Step-by-Step Solution:

1. Compute $f_x(x, y)$: $f(x, y) = x^2 e^{-x - 2y}$ To find the partial derivative with respect to $x$, apply the product and chain rules: $f_x(x, y) = 2x \cdot e^{-x - 2y} + x^2 \cdot (-1) e^{-x - 2y}$ Simplifying: $f_x(x, y) = e^{-x - 2y} \left( 2x - x^2 \right)$ Evaluate at $(x, y) = (0, 0)$: $f_x(0, 0) = e^{-(0) - 2(0)} \cdot (2(0) - 0^2) = 0$

2. Compute $f_y(x, y)$: Now, take the partial derivative with respect to $y$: $f_y(x, y) = x^2 \cdot (-2) e^{-x - 2y}$ Simplify: $f_y(x, y) = -2x^2 e^{-x - 2y}$ Evaluate at $(x, y) = (0, 0)$: $f_y(0, 0) = -2(0^2) \cdot e^{-(0) - 2(0)} = 0$

3. Compute $f_{yy}(x, y)$: First, recall that: $f_y(x, y) = -2x^2 e^{-x - 2y}$ Now take the partial derivative of this expression with respect to $y$: $f_{yy}(x, y) = -2x^2 \cdot (-2) e^{-x - 2y}$ Simplify: $f_{yy}(x, y) = 4x^2 e^{-x - 2y}$ Evaluate at $(x, y) = (0, 0)$: $f_{yy}(0, 0) = 4(0^2) e^{-(0) - 2(0)} = 0$

Final Result:

$f_x(0, 0) + f_y(0, 0) + f_{yy}(0, 0) = 0 + 0 + 0 = 0$

Therefore, the value of the expression is 0.

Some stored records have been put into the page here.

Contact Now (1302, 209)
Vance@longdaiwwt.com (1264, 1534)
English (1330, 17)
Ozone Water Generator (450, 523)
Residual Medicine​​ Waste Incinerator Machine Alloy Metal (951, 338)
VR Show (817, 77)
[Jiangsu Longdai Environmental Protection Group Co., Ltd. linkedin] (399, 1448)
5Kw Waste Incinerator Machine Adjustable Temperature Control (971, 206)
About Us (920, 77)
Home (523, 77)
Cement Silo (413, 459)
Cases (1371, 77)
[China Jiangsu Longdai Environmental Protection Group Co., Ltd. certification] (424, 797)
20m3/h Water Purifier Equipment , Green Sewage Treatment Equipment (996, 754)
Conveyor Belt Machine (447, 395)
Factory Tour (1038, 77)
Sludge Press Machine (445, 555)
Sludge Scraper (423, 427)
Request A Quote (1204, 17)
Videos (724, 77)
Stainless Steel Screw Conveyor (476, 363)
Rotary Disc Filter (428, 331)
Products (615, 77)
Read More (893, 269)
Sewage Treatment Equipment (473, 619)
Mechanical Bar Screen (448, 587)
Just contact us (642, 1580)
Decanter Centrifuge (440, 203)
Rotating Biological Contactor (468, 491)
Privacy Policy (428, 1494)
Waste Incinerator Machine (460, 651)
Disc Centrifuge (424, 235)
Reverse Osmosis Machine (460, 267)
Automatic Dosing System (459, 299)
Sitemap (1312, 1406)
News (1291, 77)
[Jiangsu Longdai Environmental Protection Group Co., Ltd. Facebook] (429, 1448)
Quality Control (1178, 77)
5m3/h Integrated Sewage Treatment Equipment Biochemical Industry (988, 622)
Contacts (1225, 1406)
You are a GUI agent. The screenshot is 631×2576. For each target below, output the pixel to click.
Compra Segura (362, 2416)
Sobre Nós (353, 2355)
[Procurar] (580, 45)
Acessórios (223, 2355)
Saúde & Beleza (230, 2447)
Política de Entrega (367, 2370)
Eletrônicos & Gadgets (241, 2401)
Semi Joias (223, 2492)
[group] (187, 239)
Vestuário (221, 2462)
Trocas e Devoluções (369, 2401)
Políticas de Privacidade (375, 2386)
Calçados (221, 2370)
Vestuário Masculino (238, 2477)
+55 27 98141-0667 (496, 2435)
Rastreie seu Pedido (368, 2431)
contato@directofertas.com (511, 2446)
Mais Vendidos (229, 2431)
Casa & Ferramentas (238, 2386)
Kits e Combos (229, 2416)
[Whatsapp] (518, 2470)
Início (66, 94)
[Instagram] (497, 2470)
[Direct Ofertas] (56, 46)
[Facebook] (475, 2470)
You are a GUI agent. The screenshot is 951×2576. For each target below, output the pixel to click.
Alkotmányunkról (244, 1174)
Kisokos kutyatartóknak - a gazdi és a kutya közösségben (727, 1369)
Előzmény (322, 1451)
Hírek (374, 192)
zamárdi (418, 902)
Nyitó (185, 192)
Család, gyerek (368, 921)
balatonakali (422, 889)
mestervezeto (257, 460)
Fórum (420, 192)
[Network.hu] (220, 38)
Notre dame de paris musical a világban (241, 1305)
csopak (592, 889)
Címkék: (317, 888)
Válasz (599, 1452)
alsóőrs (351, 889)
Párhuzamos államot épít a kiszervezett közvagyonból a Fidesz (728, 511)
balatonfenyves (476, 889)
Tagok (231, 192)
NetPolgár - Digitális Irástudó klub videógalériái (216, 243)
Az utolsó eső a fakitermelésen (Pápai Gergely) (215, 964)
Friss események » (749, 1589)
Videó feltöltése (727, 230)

Would you like more details on any step or have further questions?

Here are some related questions for deeper understanding:

1. How would the result change if the function involved a different exponential term?
2. What are the rules for finding partial derivatives of products involving exponentials?
3. How can you use Taylor series to approximate the value of functions around a point like $(0,0)$?
4. Can you find the second mixed partial derivative $f_{xy}(x,y)$ for this function?
5. What does the result $f_x(0, 0) + f_y(0, 0) + f_{yy}(0, 0) = 0$ indicate about the behavior of the function at the origin?

Tip: When differentiating products, be sure to apply the product rule carefully, especially with functions involving exponentials.